The biggest downfall to the delay is the fact that the projects won't be able to secure the full value of the solar investment tax credit as it winds down, making the projects' future prices unknown.
"These were clearly the least cost projects, and any comprehensive [resource plan] that comes out is going to include these projects," Pat O'Connell, Western Resource Advocates senior clean energy policy analyst told Utility Dive. "Now the pricing is in doubt."
The commission will move forward on a decision once the full replacement portfolio is filed for approval. Currently, there are hundreds of projects bidding to secure a PPA with PNM, said O'Connell. "There are many opinions over what will be best to replace San Juan."
Meanwhile, Enchant and the city of Farmington, New Mexico, are continuing their efforts to save the San Juan plant through carbon capture and sequestration. The DOE funding agreement will be used in partnership with the New Mexico Institute of Mining and Technology to drill a test well near the San Juan power plant to see if its viable for carbon dioxide sequestration.

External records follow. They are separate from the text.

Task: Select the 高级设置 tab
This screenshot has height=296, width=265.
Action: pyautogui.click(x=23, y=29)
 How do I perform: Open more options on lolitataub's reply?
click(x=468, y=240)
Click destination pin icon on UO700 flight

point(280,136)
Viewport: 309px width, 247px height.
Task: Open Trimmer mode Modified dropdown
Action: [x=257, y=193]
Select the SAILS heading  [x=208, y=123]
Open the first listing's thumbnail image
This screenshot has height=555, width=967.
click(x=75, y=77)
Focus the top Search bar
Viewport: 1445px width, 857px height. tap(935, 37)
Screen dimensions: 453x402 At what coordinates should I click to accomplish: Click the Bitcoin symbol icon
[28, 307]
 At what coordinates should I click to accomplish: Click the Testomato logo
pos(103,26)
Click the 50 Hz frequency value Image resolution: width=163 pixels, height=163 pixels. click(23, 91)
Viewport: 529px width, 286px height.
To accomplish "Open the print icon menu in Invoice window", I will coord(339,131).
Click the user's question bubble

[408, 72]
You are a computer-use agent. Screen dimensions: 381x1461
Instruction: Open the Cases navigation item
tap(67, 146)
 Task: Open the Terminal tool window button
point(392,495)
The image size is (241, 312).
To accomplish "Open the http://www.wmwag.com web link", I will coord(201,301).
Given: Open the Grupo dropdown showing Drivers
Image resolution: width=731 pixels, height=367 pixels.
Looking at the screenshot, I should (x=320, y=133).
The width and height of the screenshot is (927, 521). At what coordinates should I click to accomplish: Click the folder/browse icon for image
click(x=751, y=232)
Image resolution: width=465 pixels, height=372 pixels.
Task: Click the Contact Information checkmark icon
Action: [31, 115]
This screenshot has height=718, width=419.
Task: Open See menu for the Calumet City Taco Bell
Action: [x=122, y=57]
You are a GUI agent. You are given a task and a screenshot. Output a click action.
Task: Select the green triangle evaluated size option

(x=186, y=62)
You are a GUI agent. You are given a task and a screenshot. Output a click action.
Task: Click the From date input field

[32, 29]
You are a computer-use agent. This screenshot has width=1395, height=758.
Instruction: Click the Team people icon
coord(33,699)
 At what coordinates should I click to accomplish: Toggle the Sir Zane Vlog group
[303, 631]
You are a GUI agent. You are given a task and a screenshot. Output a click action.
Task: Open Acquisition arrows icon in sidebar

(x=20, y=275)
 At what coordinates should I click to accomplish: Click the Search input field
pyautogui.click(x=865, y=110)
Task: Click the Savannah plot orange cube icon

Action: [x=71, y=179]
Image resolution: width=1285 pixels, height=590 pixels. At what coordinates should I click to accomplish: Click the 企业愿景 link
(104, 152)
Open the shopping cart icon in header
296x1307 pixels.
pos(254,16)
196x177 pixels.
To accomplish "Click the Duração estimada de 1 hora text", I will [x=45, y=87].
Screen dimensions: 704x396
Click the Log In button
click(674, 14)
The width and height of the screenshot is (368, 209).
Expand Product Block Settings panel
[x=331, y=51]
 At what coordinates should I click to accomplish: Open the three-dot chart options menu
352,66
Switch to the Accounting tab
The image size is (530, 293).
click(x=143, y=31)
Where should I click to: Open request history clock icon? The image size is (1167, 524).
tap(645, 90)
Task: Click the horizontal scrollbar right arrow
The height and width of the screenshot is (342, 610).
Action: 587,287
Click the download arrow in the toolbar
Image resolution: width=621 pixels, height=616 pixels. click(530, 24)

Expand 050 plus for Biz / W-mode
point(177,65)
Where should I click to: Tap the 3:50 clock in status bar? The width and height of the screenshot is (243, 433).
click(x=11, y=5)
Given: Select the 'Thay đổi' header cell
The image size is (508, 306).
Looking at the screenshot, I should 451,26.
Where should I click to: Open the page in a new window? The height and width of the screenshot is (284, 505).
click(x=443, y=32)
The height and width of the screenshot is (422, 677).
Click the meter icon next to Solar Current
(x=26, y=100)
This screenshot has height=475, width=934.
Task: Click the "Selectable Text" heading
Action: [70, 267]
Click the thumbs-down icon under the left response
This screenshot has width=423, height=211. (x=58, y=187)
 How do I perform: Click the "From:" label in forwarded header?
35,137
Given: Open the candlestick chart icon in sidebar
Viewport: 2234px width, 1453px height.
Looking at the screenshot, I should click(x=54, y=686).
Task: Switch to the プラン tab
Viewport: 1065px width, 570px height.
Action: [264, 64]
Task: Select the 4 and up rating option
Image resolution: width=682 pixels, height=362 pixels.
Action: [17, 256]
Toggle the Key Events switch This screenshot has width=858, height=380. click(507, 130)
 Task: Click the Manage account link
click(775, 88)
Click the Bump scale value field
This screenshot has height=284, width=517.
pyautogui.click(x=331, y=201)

The test will be run a year from today, Peter Mandelstam, Chief Operating Officer of Enchant told Utility Dive, and if successful, will give the project another potential place to store carbon for enhanced oil recovery. But the project's "base case" scenario is still to ship captured carbon from San Juan to the Permian oil basin, meaning that if the DOE-funded drilling does not prove successful it will not derail the project.
"If the geology is wrong, there are certainly other places in New Mexico to study the geology," he said. "We have lots of options, but the base case remains to build a connector pipeline to Cortez and to sell it to the Permian Basin."
Whether or not the broader project is successful will have no impact on PNM, which will exit ownership of the plant in 2022, regardless. If the project comes to fruition the plant will operate as a merchant power plant, with prospective buyers scattered from Colorado to California, said Mandelstam.